It was a curious position for the man whom the Opposition only ten months before was calling "the boneless wonder," who only 17 months ago had won a triumphal election on a platform of "working for peace." Elegant, unruffled, a good party man, priding himself on the quiet adjustment and the deft compromise, Eden had built a reputation as a diplomatic technician par excellence. But last week the diplomatic technician had plunged recklessly for force, the popular Prime Minister was under a shattering hail of critical fire unequaled in violence since the time of Neville Chamberlain.
War Aims. Within the quiet Cabinet room differences were minimized. Richard Austen Butler, who is in effect deputy premier though his title is only Lord Privy Seal, did not quarrel with the desirability of Eden's objectives in wanting to fight on. But, said "Rab" Butler pointedly, he himself had just made a speech, which he had thought was in line with Eden's views, saying that Britain had intervened in Egypt only to stop the fighting. How could he go back to the House and say now that Britain refused the cease-fire even though the other combatants had stopped? If Britain kept fighting after Egypt and Israel had stopped, he added, the rupture with the U.S. might become irreparable.
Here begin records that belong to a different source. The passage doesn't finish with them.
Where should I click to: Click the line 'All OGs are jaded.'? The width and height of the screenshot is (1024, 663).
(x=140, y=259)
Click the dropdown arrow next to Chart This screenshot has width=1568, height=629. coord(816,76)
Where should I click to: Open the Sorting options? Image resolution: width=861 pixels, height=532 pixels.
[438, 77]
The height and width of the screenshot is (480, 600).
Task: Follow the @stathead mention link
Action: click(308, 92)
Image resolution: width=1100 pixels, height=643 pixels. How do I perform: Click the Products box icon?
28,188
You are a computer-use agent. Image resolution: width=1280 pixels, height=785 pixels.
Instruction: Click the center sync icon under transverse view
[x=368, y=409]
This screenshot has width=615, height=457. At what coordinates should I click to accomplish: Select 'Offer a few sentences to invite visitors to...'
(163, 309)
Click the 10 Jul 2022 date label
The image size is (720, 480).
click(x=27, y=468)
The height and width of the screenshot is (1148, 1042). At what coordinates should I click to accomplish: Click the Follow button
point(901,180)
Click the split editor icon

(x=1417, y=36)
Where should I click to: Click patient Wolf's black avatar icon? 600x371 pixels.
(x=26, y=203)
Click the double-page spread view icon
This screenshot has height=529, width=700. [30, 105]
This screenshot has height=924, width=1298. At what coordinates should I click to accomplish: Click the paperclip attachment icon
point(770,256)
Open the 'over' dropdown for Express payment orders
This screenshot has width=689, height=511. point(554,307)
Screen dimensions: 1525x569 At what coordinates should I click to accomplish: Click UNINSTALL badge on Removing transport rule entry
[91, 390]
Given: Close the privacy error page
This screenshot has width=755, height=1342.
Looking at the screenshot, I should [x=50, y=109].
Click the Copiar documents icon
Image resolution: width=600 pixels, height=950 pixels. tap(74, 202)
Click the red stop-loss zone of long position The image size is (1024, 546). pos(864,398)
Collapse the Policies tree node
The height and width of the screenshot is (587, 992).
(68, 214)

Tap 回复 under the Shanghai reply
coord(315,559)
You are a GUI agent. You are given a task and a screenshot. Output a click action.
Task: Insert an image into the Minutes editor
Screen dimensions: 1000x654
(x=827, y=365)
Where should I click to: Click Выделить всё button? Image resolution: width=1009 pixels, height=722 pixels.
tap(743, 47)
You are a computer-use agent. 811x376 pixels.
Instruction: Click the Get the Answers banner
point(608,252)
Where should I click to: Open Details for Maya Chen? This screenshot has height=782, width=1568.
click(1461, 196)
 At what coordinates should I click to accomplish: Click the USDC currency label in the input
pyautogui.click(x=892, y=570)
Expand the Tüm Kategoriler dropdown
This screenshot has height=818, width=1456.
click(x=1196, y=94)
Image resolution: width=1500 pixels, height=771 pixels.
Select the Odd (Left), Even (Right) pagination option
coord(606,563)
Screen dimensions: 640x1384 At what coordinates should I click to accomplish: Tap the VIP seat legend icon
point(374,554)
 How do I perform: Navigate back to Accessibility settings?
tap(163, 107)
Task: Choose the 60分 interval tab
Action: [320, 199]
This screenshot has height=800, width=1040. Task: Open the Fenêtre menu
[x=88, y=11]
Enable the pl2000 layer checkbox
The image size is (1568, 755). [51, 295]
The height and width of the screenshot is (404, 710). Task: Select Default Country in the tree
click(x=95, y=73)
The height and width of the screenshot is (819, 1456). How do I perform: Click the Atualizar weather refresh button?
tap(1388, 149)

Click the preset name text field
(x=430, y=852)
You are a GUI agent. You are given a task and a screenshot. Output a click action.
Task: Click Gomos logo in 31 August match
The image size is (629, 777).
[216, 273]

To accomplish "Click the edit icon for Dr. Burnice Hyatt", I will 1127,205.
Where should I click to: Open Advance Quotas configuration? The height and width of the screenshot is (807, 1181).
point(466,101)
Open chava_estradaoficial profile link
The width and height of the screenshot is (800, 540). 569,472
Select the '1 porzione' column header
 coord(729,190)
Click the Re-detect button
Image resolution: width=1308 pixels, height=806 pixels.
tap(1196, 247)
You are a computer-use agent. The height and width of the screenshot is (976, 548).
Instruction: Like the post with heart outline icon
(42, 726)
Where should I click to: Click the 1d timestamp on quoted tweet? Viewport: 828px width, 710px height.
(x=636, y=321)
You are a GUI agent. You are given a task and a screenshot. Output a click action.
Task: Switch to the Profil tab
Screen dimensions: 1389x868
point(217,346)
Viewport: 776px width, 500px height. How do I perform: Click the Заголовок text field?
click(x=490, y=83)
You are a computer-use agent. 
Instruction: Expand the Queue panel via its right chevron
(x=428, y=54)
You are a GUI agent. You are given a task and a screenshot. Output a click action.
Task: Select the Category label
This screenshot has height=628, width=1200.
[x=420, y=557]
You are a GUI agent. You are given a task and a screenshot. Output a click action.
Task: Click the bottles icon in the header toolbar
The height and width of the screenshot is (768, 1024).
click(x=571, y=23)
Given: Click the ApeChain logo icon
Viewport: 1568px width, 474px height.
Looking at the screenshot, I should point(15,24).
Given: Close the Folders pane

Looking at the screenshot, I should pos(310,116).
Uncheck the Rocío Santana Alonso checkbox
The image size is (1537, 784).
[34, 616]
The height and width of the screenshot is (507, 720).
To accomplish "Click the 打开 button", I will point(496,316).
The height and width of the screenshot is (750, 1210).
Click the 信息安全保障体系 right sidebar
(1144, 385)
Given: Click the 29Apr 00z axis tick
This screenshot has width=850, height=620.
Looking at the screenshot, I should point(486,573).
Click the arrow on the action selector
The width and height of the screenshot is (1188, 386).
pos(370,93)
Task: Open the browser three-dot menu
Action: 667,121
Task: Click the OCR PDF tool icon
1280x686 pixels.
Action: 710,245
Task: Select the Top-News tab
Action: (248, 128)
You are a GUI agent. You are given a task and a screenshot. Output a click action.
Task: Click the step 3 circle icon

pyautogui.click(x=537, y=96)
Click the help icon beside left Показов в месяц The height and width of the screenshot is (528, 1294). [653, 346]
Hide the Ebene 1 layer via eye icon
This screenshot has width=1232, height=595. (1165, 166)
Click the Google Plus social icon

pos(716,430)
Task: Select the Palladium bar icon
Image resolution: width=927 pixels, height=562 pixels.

On this unresolved note, the Cabinet adjourned. In the House of Commons, the Opposition hammered at the government on the difference between what Eden said and what he did. Eden had said Britain was protecting the canal; but the British broadcasts from Cyprus were telling Egyptians: "You have committed a sin, that is, you placed your confidence in Nasser and his lies." Said Labor's Nye Bevan: "Here you have not a military action to separate Israeli and Egyptian troops. Here you have a declaration of war against the Egyptian government in the most terrible terms."
Laborites charged bitterly that "Russia would not have dared to take this action in Hungary but for the action of this government in Egypt." Eden stood his ground, unyielding, uncommunicative.